▶ WHAT YOU SHOULD DO: Every record below is to be copied exactly, with its images omitted.

▶ LISTED ENTRIES:
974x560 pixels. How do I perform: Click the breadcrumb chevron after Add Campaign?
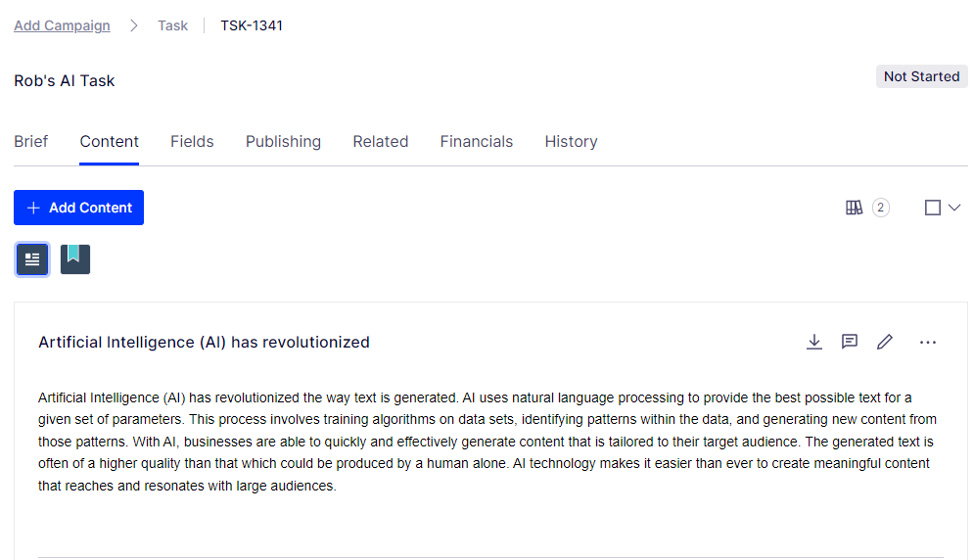pos(133,25)
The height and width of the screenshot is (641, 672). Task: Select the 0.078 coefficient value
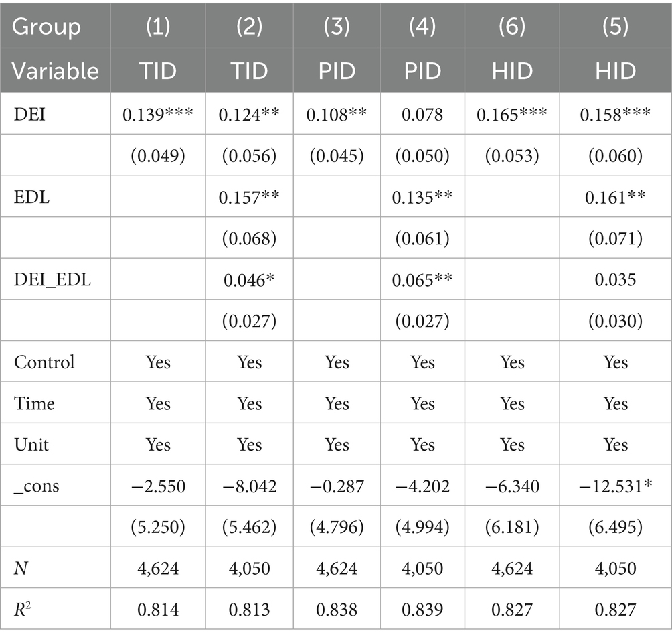click(x=423, y=115)
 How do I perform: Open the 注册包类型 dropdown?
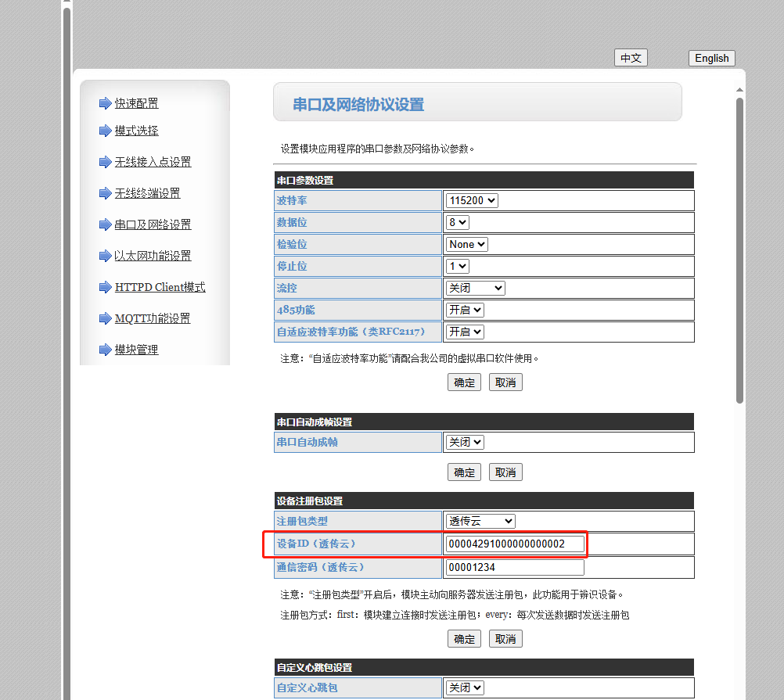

▶ TASK RESPONSE:
974x560 pixels. How do I perform: Click the breadcrumb chevron after Add Campaign?
pos(133,25)
The height and width of the screenshot is (641, 672). Task: Select the 0.078 coefficient value
click(x=423, y=115)
 How do I perform: Open the 注册包类型 dropdown?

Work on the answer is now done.